═══ GIVEN INFORMATION

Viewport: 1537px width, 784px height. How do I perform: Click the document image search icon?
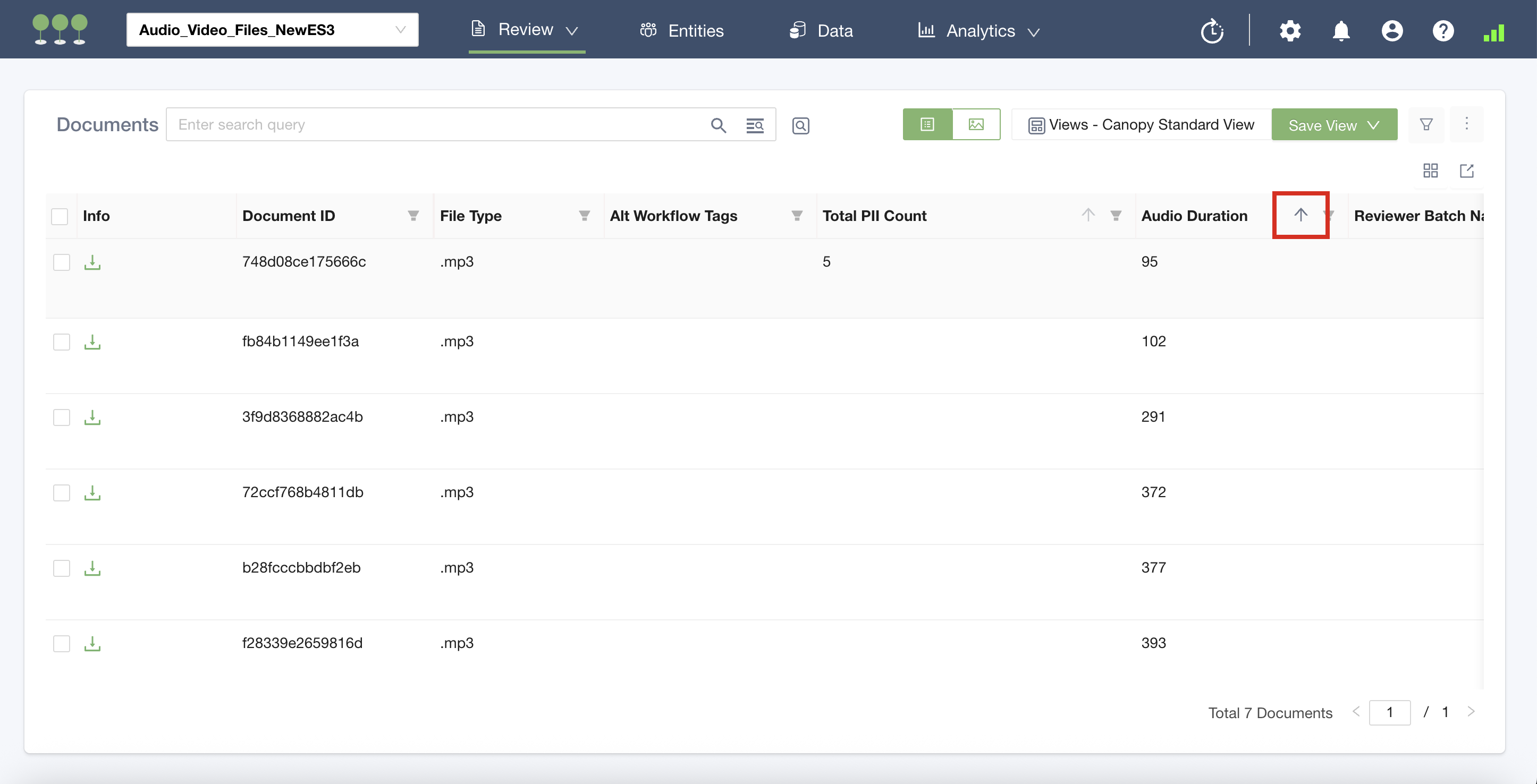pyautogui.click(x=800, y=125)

══════
═══ GIVEN INFORMATION

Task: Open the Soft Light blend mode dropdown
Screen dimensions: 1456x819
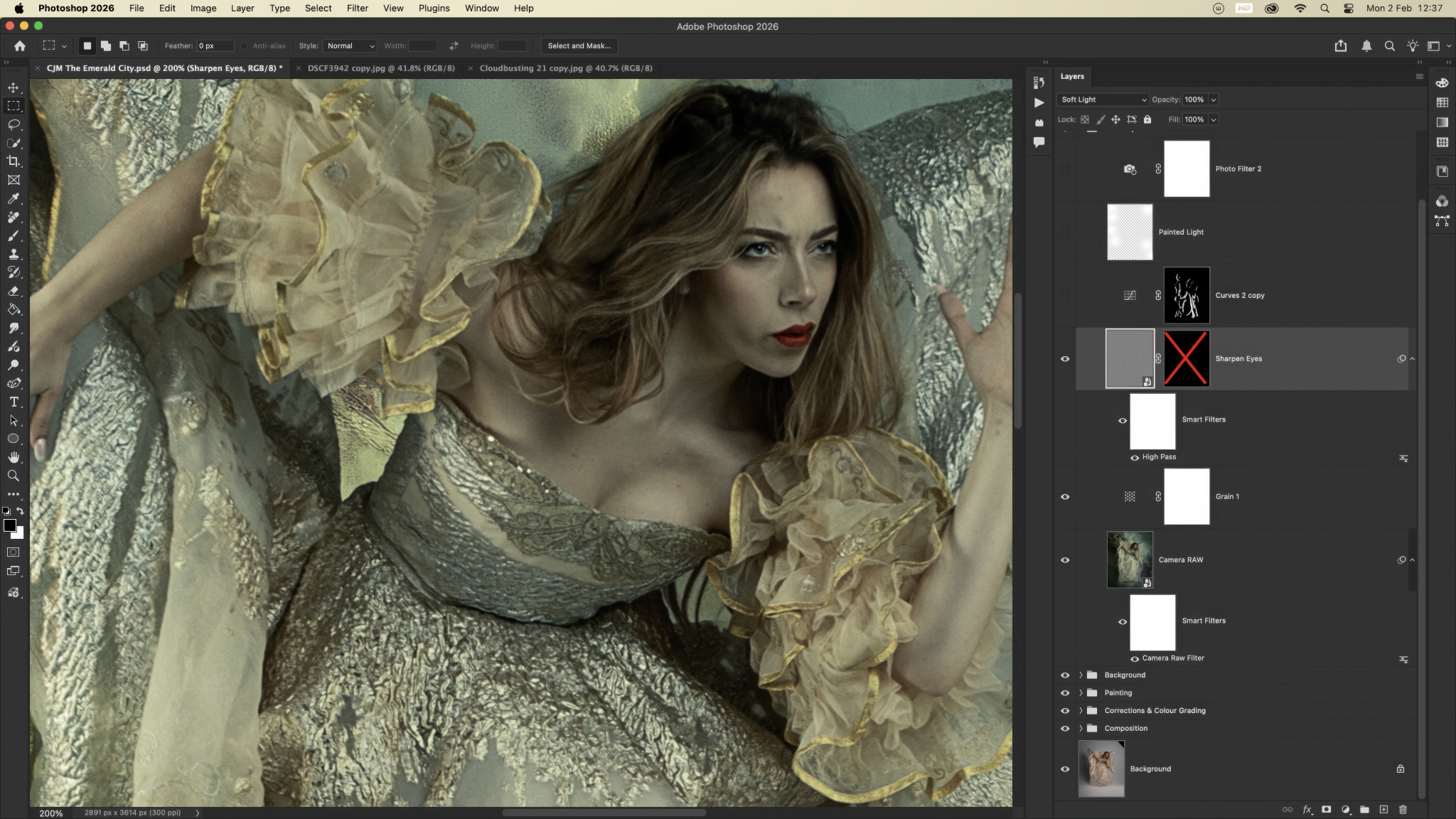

══════
═══ GIVEN INFORMATION

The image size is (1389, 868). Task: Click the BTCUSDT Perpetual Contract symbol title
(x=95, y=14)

══════

PROBLEM STATEMENT: Give again, word for word, every line of the listing above from the one with "Task: Open the Soft Light blend mode dropdown" to the one with "Screen dimensions: 1456x819", both inclusive, and nothing beyond them.

TASK RESPONSE:
Task: Open the Soft Light blend mode dropdown
Screen dimensions: 1456x819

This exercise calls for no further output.